■ **REQUIRED ACTION**:
Copy, exactly as written, the lines that begin at the one containing "Favorite the De Waterkant listing" and end at the one containing "Given: Click the info icon beside On Domain". Skip any pictures in the data below.

■ **INPUT RECORDS**:
####################
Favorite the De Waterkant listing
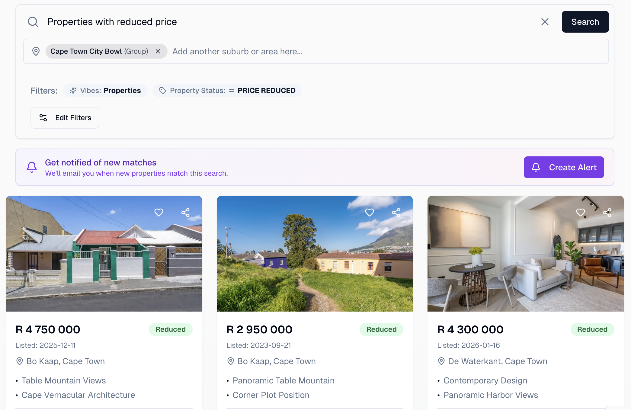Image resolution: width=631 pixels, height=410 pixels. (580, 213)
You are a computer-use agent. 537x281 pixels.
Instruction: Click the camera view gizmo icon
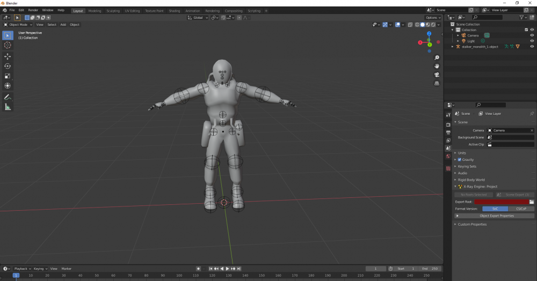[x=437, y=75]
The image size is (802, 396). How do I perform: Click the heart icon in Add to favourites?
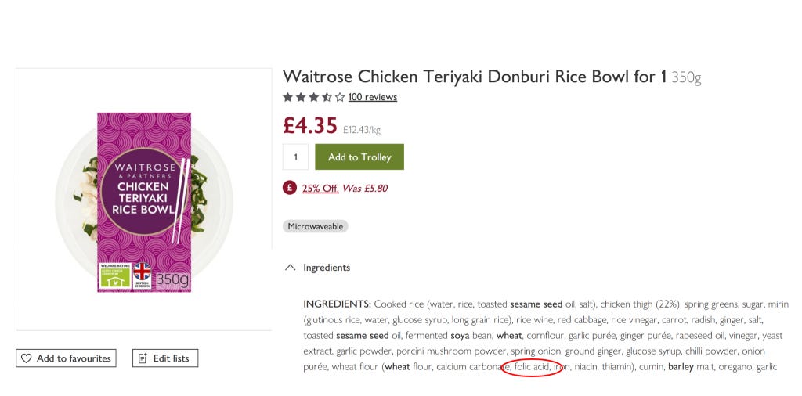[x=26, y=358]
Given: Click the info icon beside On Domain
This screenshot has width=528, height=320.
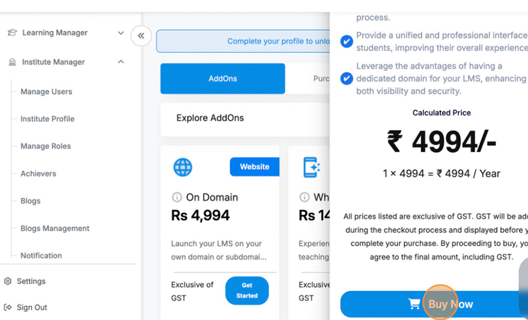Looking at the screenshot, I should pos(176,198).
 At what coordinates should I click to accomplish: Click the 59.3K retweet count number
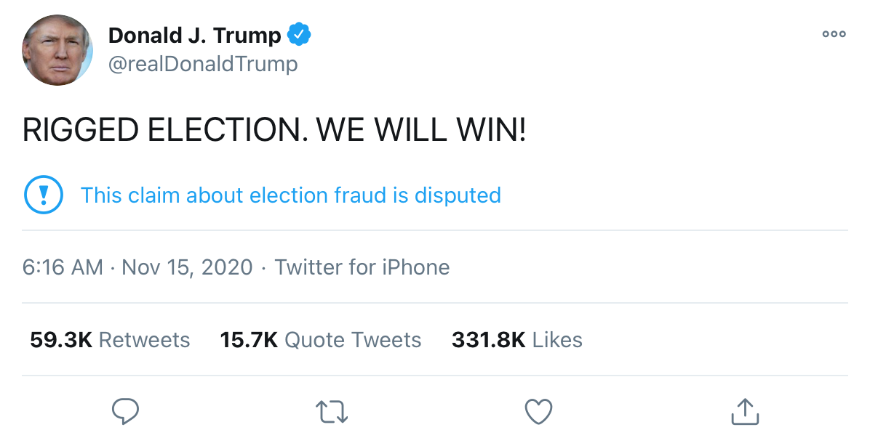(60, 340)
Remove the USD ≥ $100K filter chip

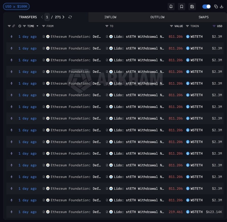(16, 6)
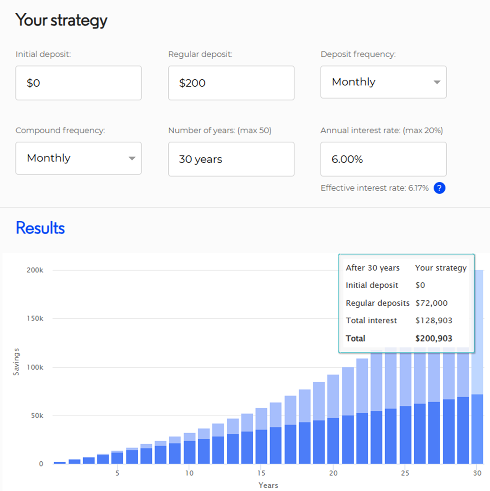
####################
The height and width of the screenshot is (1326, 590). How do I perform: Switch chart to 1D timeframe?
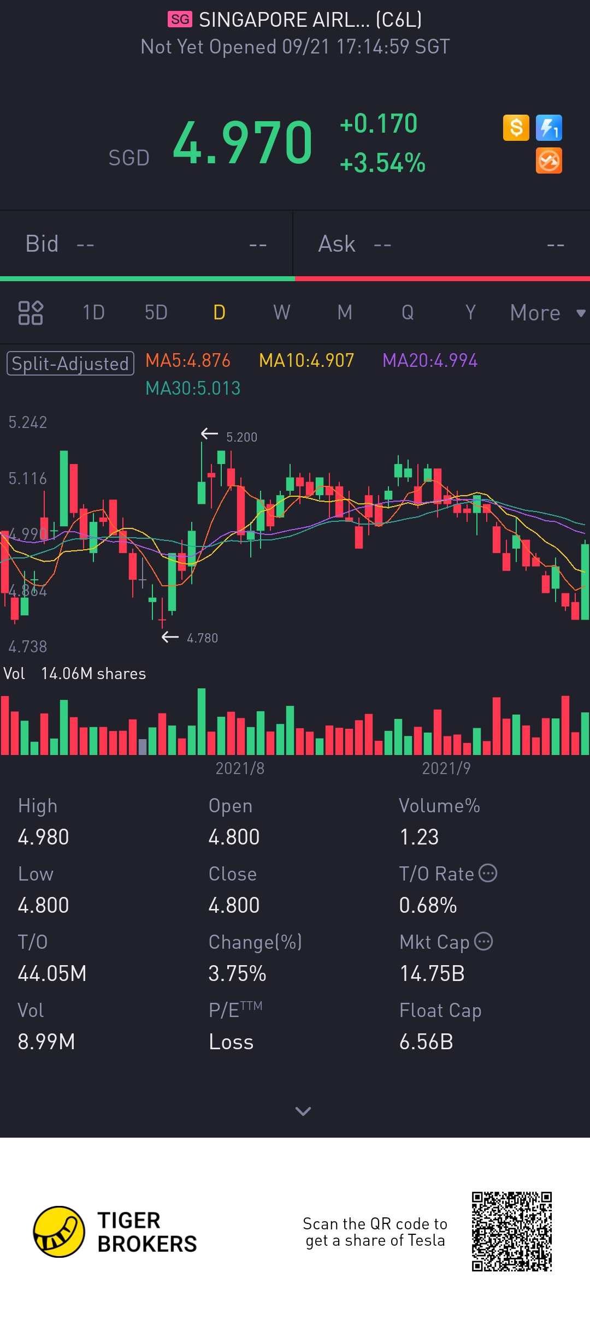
####################
■ **RESPONSE**:
Favorite the De Waterkant listing
Image resolution: width=631 pixels, height=410 pixels. (580, 213)
You are a computer-use agent. 537x281 pixels.
Instruction: Click the camera view gizmo icon
[x=437, y=75]
The image size is (802, 396). How do I perform: Click the heart icon in Add to favourites?
[x=26, y=358]
Given: Click the info icon beside On Domain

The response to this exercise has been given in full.